W3C home > Mailing lists > Public > public-dwbp-wg@w3.org > February 2015

Re: Updated version of the BP document

From: Annette Greiner <amgreiner@lbl.gov>
Date: Thu, 12 Feb 2015 14:34:27 -0800
Cc: "public-dwbp-wg@w3.org" <public-dwbp-wg@w3.org>
Message-Id: <F1BE2EF7-5889-4C0E-8352-AEADED4BD6F3@lbl.gov>
To: Bernadette Farias Lóscio <bfl@cin.ufpe.br>
I have a few notes about the versioning and formats sections.

The first data versioning BP links to a brief schema.org discussion about how a schema will be versioned. I think this is intended as evidence that versioning is the subject of debate, but it doesn’t seem to me a very relevant example. It’s not about versioning data, and it’s not much of a debate. Even if we feel that versioning data is somehow highly debatable, I don’t think it helps the reader to be told that, at least not in a vague way that suggests versioning may not be a good idea. I suggest we remove that sentence. There is also a reference in that same section to the Vocabulary Versioning BP for more on assigning stable URIs, but that BP doesn’t say anything about that topic that isn’t already said in the data versioning BP, so I would suggest removing that reference as well.

In the version history BP, we say "It should be possible for data consumers to understand how the data typically changes from version to version.” I would like to add “and how any two specific versions differ.”

In the introduction to Data Access, we say "For all data on the Web, APIs should be available…” I definitely want to encourage use of APIs, but I don’t think we can say that all data should be made available that way. Many datasets are too small or of interest to too few people to make setting up an API worthwhile.
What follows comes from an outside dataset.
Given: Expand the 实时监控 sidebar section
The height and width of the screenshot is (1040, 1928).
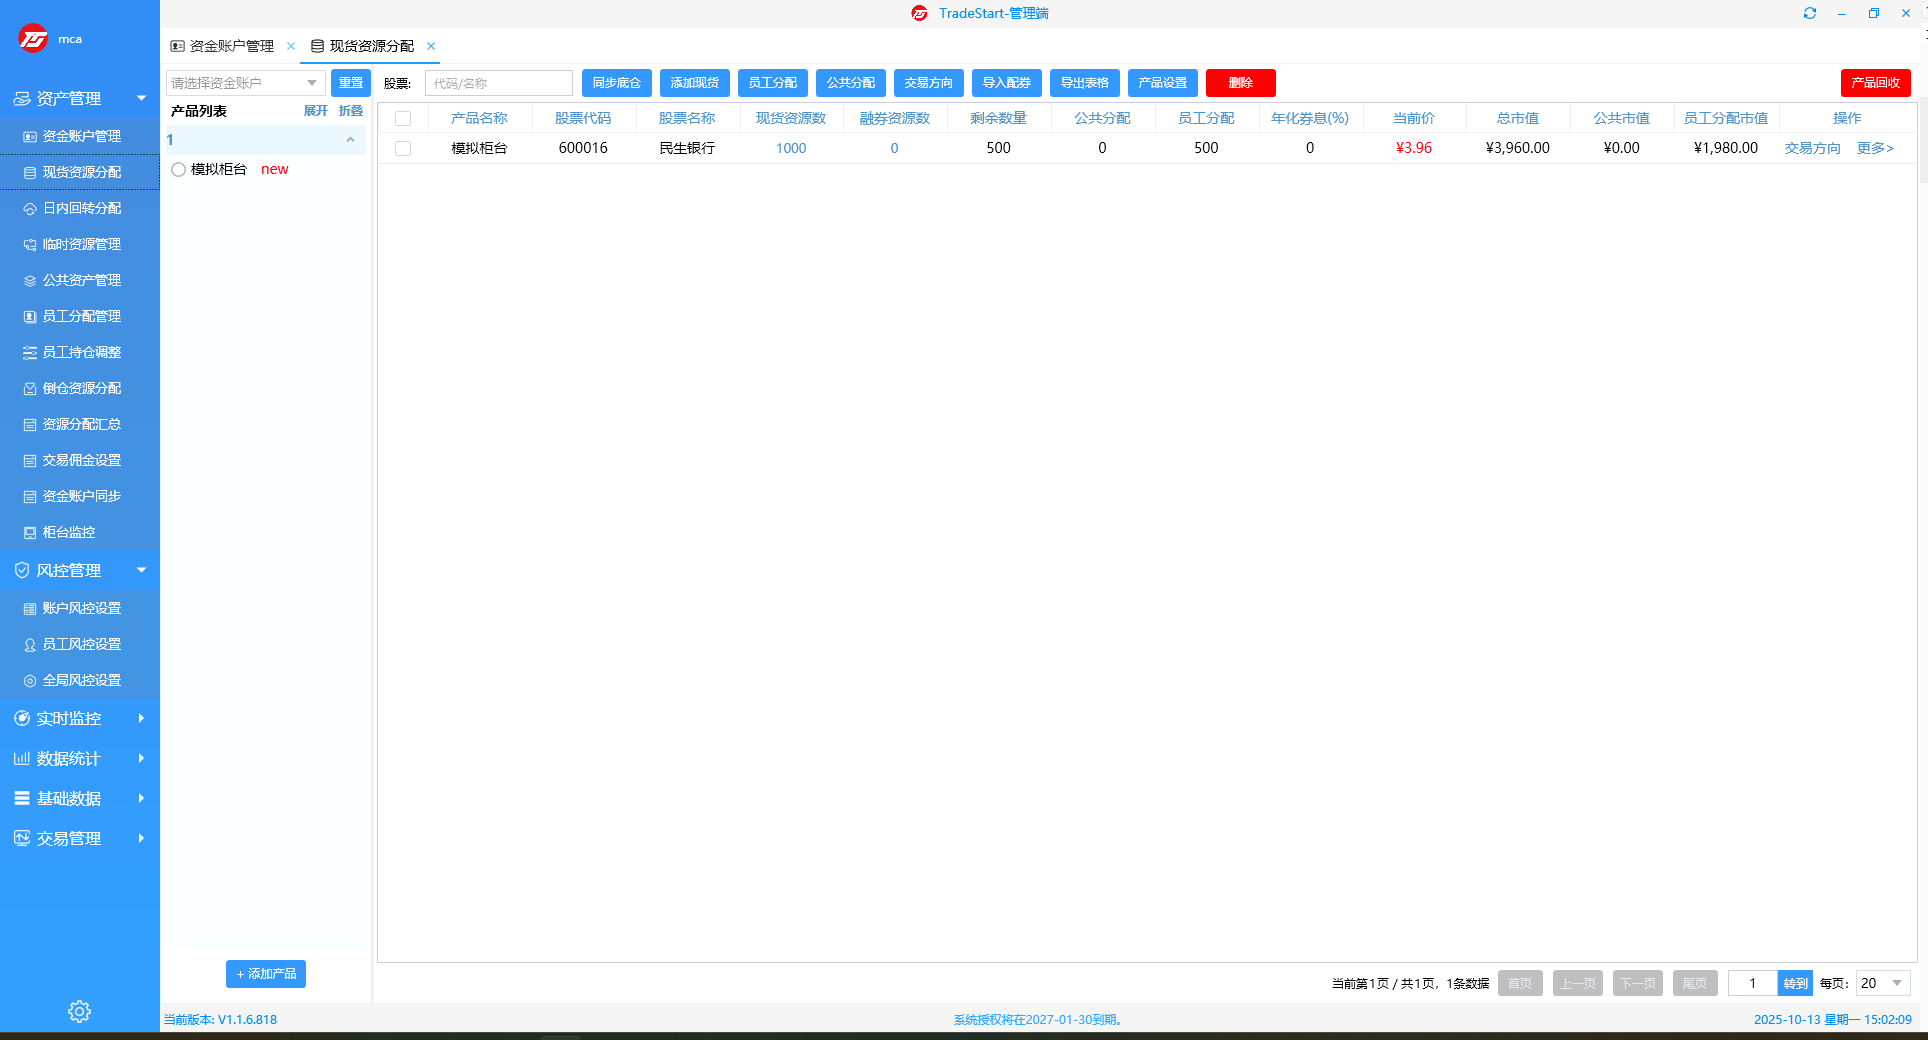Looking at the screenshot, I should click(x=79, y=718).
The first Data Formats BP still has old text in the Intended Outcome that should have been removed. “A machine must be able to :” and the three numbered items below it should be deleted. 
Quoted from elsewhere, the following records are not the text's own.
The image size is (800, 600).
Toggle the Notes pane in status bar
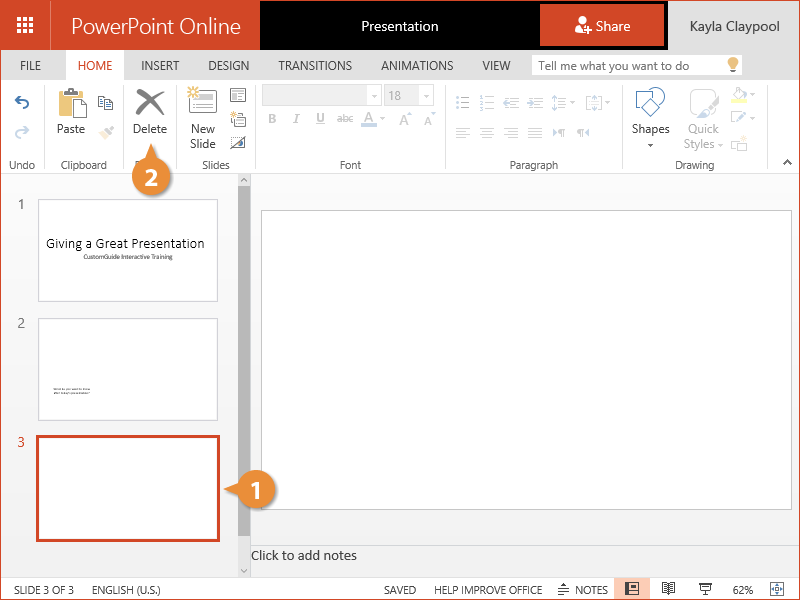tap(582, 589)
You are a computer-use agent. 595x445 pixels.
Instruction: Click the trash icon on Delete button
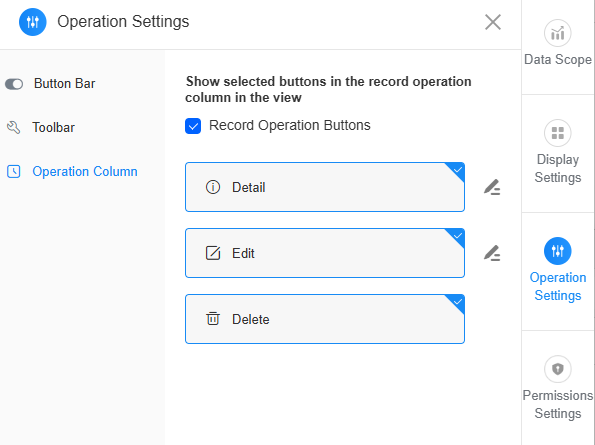pos(213,319)
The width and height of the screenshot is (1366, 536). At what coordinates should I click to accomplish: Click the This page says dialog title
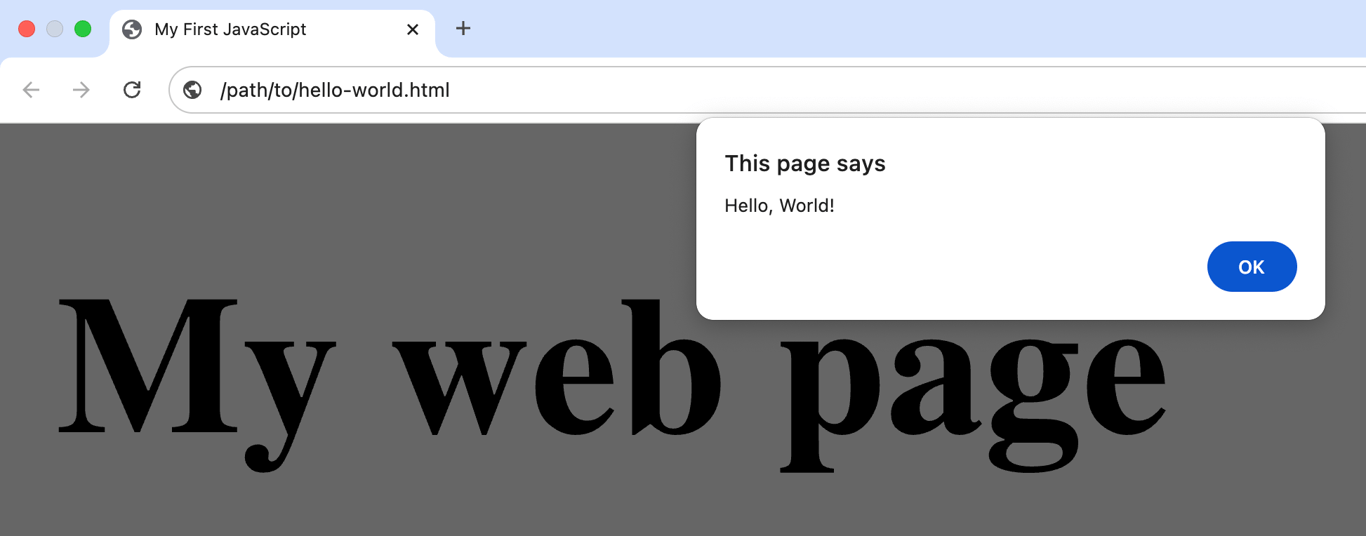click(805, 163)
For the BP about providing data in multiple formats, I’d like to add the word “consumer” in the Why section, so that it reads "Providing data in more than one format reduces consumer costs incurred in data transformation."

The introduction to the Data Formats section doesn’t match the BPs in that section very well anymore. I think what is there now is just leftover from placeholder text. How about if we replace it with something like this?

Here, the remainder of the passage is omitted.